Article:
↓↓↓

FAYETTEVILLE — Since Arkansas joined the SEC in 1991-92 only one team has won the SEC Cross Country-Indoor Track-Outdoor triple crown in the same academic year.


It’s the Razorbacks, 12 times under retired Arkansas Coach John McDonnell and three times under Coach Chris Bucknam.


Bucknam’s men seek a 16th triple for Arkansas and to complete a second consecutive triple crown for themselves.


The last piece of the puzzle, the SEC Outdoor, plays out today through Saturday at the University of South Carolina’s Sheila & Morris Cregger Outdoor Track in Columbia, S.C.


The Razorbacks women of Coach Lance Harter pose an even more historic triple threat in their SEC Outdoor today through Saturday in Columbia.


Only Harter’s Razorbacks, four times and the last two consecutively, have ever won the SEC Cross Country-Indoor-Outdoor triple they seek again and to extend to 10, starting with the 2014 SEC Outdoor, their string of victories in SEC Championships whether indoors, outdoors or cross country.


Generally, Arkansas’ SEC success defies national rankings.


That’s how the stage sets again.


Nationally Harter’s women rank fifth, behind SEC members Texas A&M and fourth-ranked LSU with Kentucky, Georgia, Florida and Alabama hot on Arkansas’ heels ranked sixth, seventh, eighth, and 10th.


Bucknam’s men only rank ninth nationally and trail five SEC lodge brothers. Texas A&M and Florida, the defending national champion, nationally rank first and second. Georgia, Alabama and LSU rank fourth through sixth.


Takers would be few to find Arkansas behind any, and certainly not behind more than one, when the men’s and women’s meets concludes Saturday.


National and conference rankings are apples and oranges and generally Arkansas wins the SEC fruit and contends strongly for the other including one NCAA Indoor title for Bucknam’s men and one NCAA Indoor and one NCAA Outdoor title (2016) for Harter’s women.


The staffs actually are prouder of their SEC success than their national championships.


Men’s sprints coach Doug Case explains why.


“I always say this is the true national team championship with the quotations on team,” Case said. “The best team in the country wins the SEC meet. The NCAA meet is a little more of who has the best small group of individuals. Maybe the best group of five. But when you look at the SEC, it’s who has the best track and field team in the nation and the SEC absolutely dominates that area. Whoever wins the meet is the real team national champion.”


Men or women.


“They do a power ranking in conferences and we (SEC) double the next closest one, which I think is the Pac 12,” Harter said. “If you take No. 2 and No. 3 conferences and add them together, the SEC is still dominant. So anytime you can win an SEC title, those are cherished moments.”


Bucknam and Harter take pride their programs don’t go the niche sport route loading up just on distance runners or one particular track group but field teams both premier conference and nationally strong.


“It’s about triple crowns,” Bucknam said. “It’s about being good in every sport you compete in. Not many programs are doing that. That’s what we’re trying to do.”

↑↑↑

Set of tasks:
1. In the Razorbacks article, where is the SEC Outdoor meet being held?
2. Quote the Razorbacks article starting with "It’s the Razorbacks, 12" and going on through "Saturday in Columbia.".

Element and text position data:
↓↓↓

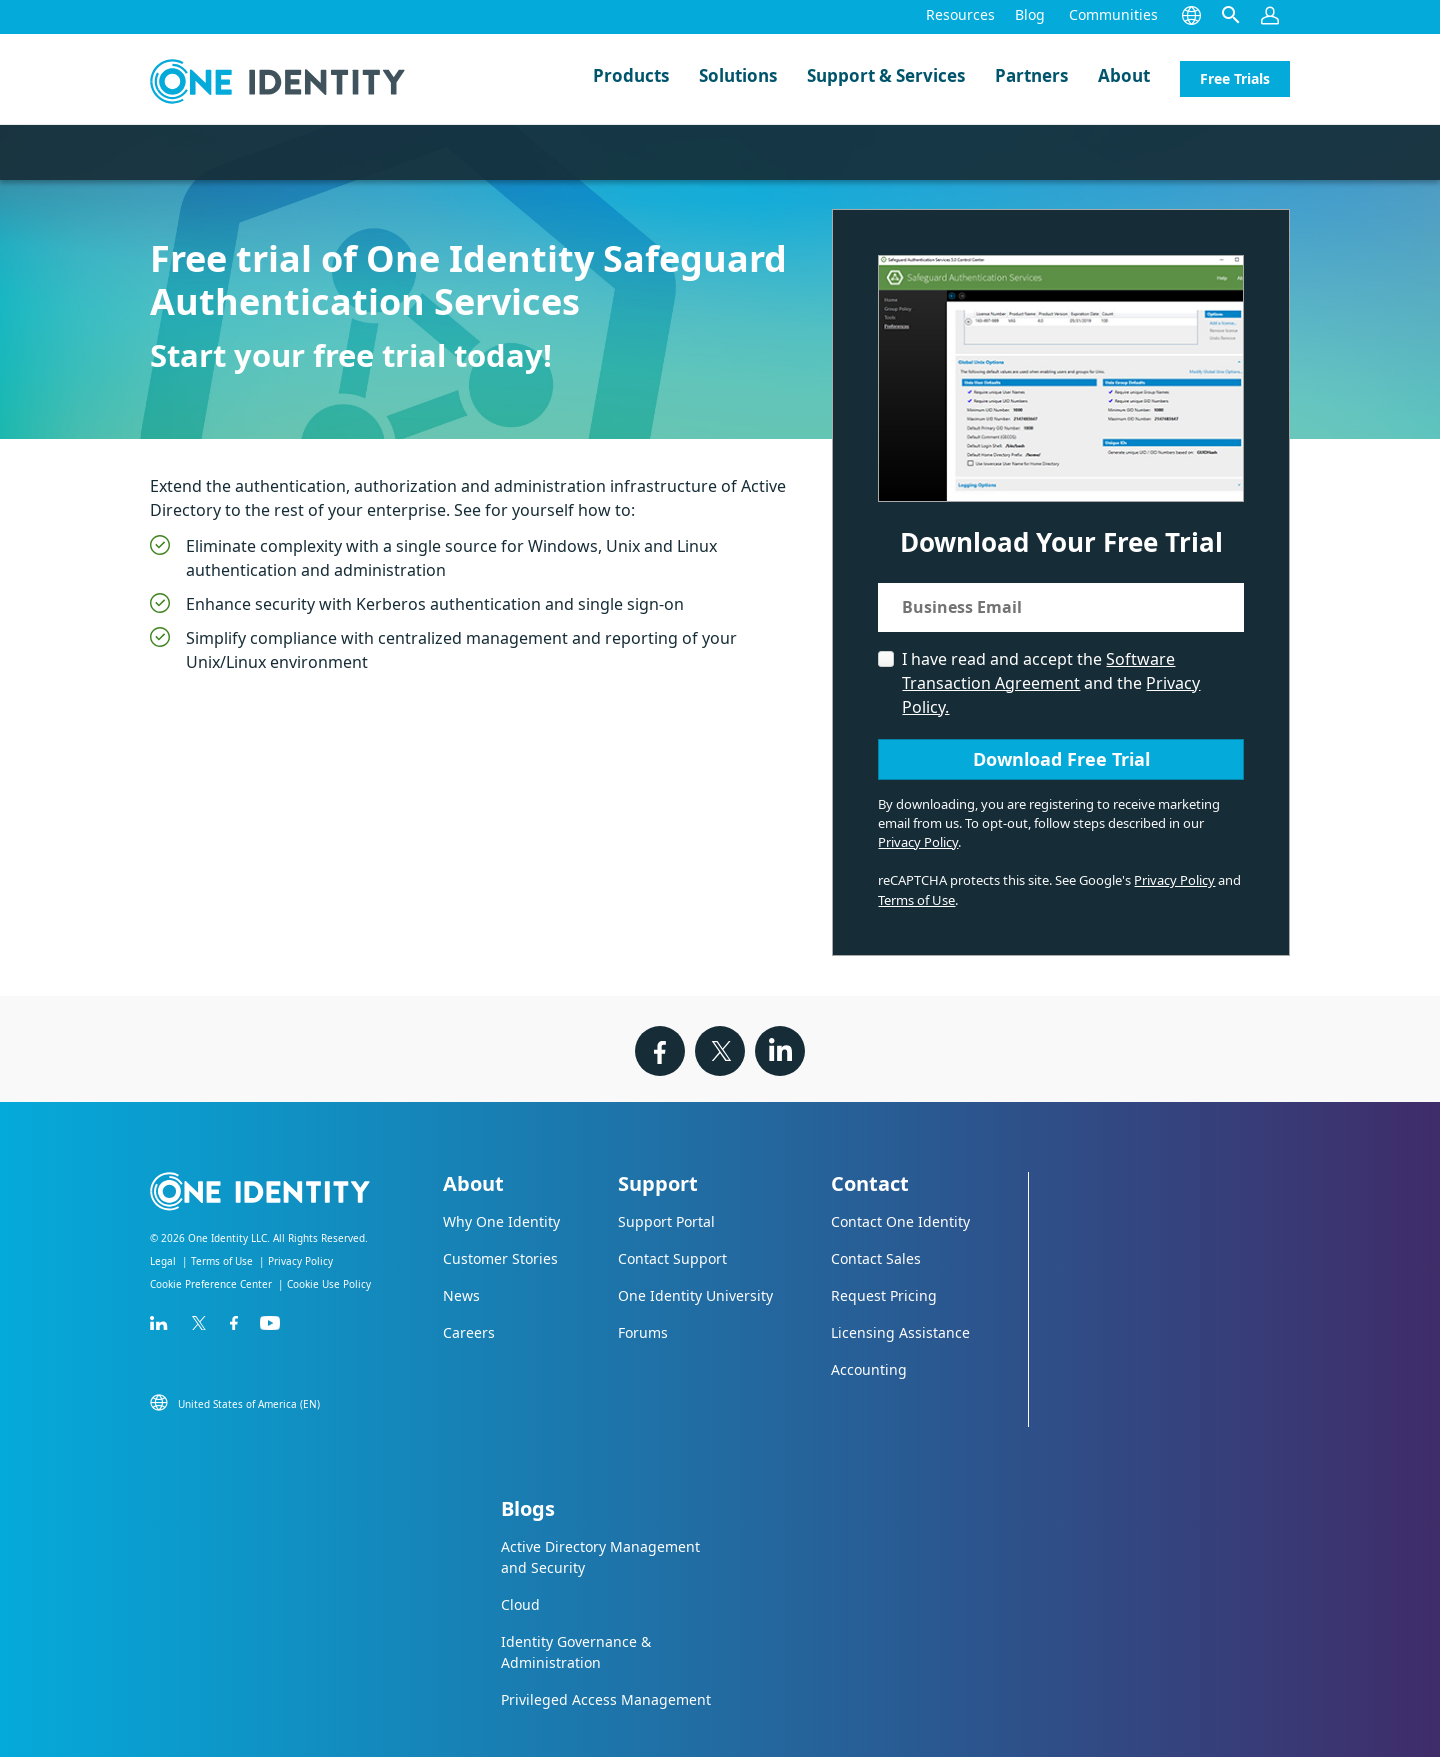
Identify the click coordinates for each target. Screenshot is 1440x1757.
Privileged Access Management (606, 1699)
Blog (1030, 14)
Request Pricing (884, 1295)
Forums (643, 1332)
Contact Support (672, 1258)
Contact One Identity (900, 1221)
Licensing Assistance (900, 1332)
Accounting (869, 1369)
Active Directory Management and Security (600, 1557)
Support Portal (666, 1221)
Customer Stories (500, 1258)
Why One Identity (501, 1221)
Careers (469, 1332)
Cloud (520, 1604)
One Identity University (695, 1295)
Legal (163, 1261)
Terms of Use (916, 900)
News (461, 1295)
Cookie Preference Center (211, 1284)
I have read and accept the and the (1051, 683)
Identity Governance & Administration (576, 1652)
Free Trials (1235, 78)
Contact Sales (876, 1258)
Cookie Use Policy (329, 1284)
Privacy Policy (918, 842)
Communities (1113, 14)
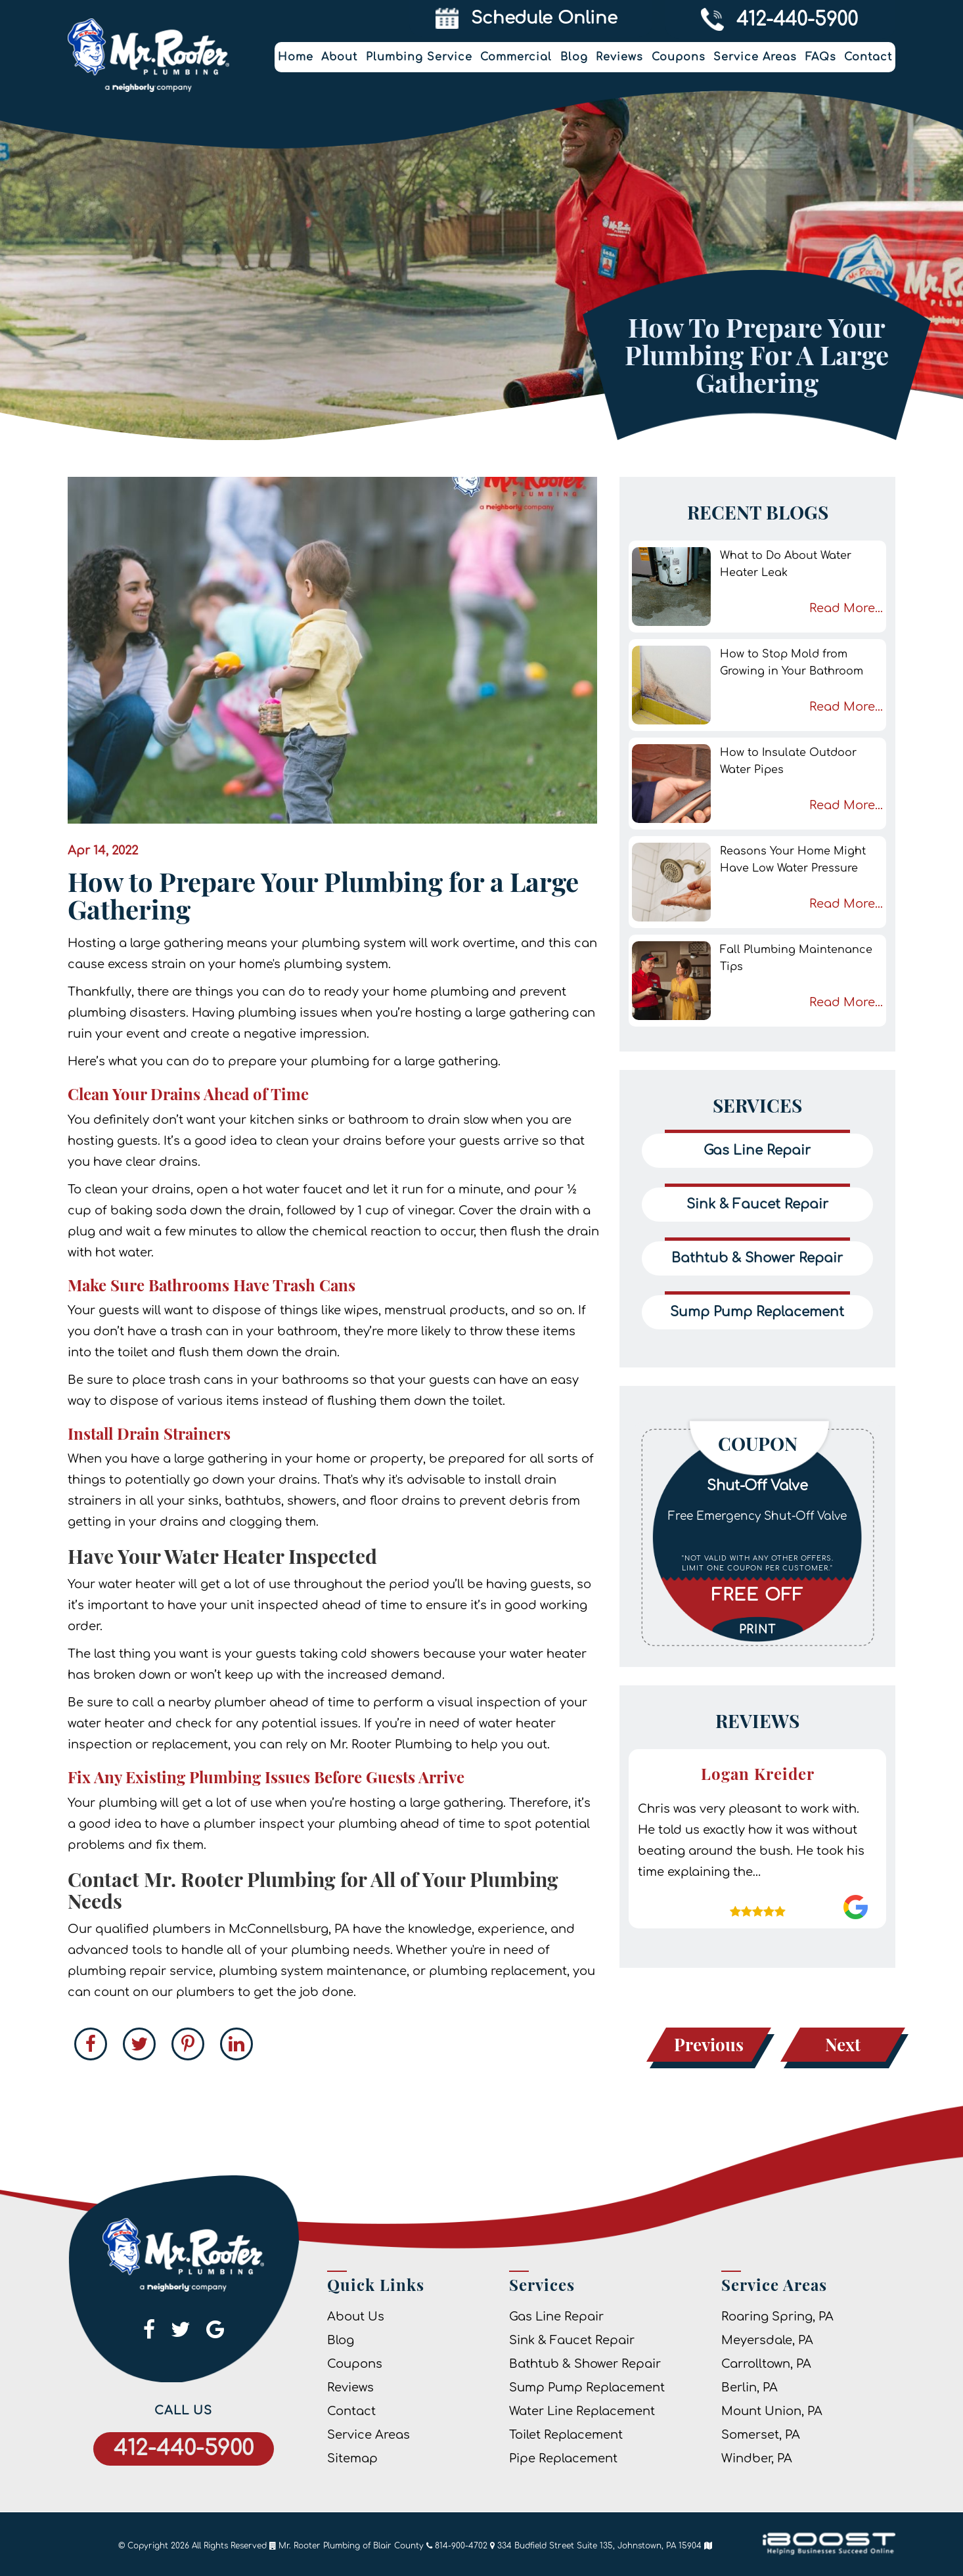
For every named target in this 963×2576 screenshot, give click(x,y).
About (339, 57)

↑↑↑

Task solutions:
1. At the University of South Carolina’s Sheila & Morris Cregger Outdoor Track in Columbia, S.C.

2.
It’s the Razorbacks, 12 times under retired Arkansas Coach John McDonnell and three times under Coach Chris Bucknam.


Bucknam’s men seek a 16th triple for Arkansas and to complete a second consecutive triple crown for themselves.


The last piece of the puzzle, the SEC Outdoor, plays out today through Saturday at the University of South Carolina’s Sheila & Morris Cregger Outdoor Track in Columbia, S.C.


The Razorbacks women of Coach Lance Harter pose an even more historic triple threat in their SEC Outdoor today through Saturday in Columbia.